Tell us what data sources should be in Data Finder. Or tell us what the kinds of information you need to find. We will review your suggestions and revise Data Finder accordingly.

Editor's Note: The opinions expressed in Greenversations are those of the author. They do not reflect EPA policy, endorsement, or action, and EPA does not verify the accuracy or science of the contents of the blog.

31 Responses leave one →
  1. Mark Corrales permalink
    July 6, 2009

    For numerous suggested data sources,
    take a look at the extensive appendix, table 2, in this document:

    Georgopoulos P. (2008). A multiscale approach for assessing the interactions of environmental and biological systems in a holistic health risk assessment framework. Water, Air, and Soil Pollution: Focus 8(1): 3-21. DOI:10.1007/s11267-007-9137-7 [DOI link]
    http://dx.doi.org/10.1007/s11267-007-9137-7
    http://www.springerlink.com/content/5r8100723p704h16/fulltext.pdf

  2. EPA staff permalink
    June 22, 2009

    Additional suggestions for links in the data finder…..

    here’s some things that NEIC uses that might be of interest:

    Pacific Northwest National Laboratory Infrared Spectral Library
    IRIS database (toxicological information)
    NIST CHEMBOOK
    Envirofacts (TRI)
    RCRA Online (policy letters)
    SW846 online (hazardous waste methods)
    OW methods databases
    Henrys Law constant database

    They also use EPA Models such as Minteqa2, Screen3, ISC, Water9, IWAIR, and AERMOD, but these may not fit within the database framework of the Data Finder site.
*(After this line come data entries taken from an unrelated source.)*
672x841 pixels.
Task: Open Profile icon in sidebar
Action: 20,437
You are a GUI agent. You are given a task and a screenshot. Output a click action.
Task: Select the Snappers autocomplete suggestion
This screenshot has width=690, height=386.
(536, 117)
  3. Craig Alvord permalink*
    June 5, 2009

    There are some good data available through the site. Access to data might be made easier for the public if terms such as marine, ocean, and vessel discharges provide results via searching.

  4. Steve W permalink
    June 4, 2009

    Have you tapped the information obtained during the National Dialog? Much of our input was internal EPA, especially during the Jam sessions. I believe I recall specific data systems being mentioned.

  5. EPA Staff permalink
    June 4, 2009

    I think the Nutrients Database would be a useful addition to this meta-database.
    As a future addition, at least for nutrients, the ability to coordinate with universities and other research facilities would be of immense value.

  6. Steve W permalink
    June 4, 2009

    Add and report out metrics –
    We are collecting data in real time. We should also be capable of analyzing the data in real or near real time?

    Examples – Daily frequency of comments, where are comments comming from, how many new datasets suggested, how many suggestions incorporated / pending / turned down, how many bugs identified. Later we will also want to know, how many datasets downloaded? How many datasets accessed? By whom (generally) ? We have the technology. How will measure sucess or failure?
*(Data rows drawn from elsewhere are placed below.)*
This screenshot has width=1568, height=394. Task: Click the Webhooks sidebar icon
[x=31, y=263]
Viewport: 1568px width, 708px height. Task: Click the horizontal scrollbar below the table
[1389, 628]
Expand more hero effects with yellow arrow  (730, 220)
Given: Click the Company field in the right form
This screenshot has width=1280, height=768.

  7. Lucy Stanfield permalink
    June 2, 2009

    Surface Water – link to GLENDA (I see it’s under Monitoring as well)

    Hazardous Waste – link to RCRAInfo rather than (or in addition to) the RCRAOnline document database. Your definition of data stresses websites where numerical data can be downloaded. I would think RCRAInfo would be the better link for DataFinder to highlight.
    http://www.epa.gov/enviro/html/rcris/rcris_query_java.html

    I searched for PCBs and no results were found. What about linking to http://www.epa.gov/epawaste/hazard/tsd/pcbs/pubs/data.htm?

    For the Climate Change topic, you might want to include a link to this page on Renewable Energy.
    http://www.epa.gov/renewableenergyland/
    The data is stored in an Excel file and posted as a Google Earth file also.

  8. Thomas McCurdy permalink
    June 2, 2009

    Nice website in general.  

    CHAD, of which I am the developer, is a database of human activities, and as such best fits in:  Health Risks / Exposure.  It has almost nothing about Health Effects in it, but is used to do exposure assessments.  It should be located where HEDS is, developed also by our Division in NERL.  By the way, it soon will be part of HEDS, which will be used as a portal.

  9. EPA staff permalink*
    June 2, 2009

    TITLE: actor

    DESCRIPTION: ACToR (Aggregated Computational Toxicology Resource) is a collection of databases collated or developed by the US EPA National Center for Computational Toxicology (NCCT). More than 200 sources of publicly available data on environmental chemicals have been brought together and made searchable by chemical name and other identifiers, and by chemical structure. Data includes chemical structure, physico-chemical values, in vitro assay data and in vivo toxicology data. Chemicals include, but are not limited to, high and medium production volume industrial chemicals, pesticides (active and inert ingredients), and potential ground and drinking water contaminants.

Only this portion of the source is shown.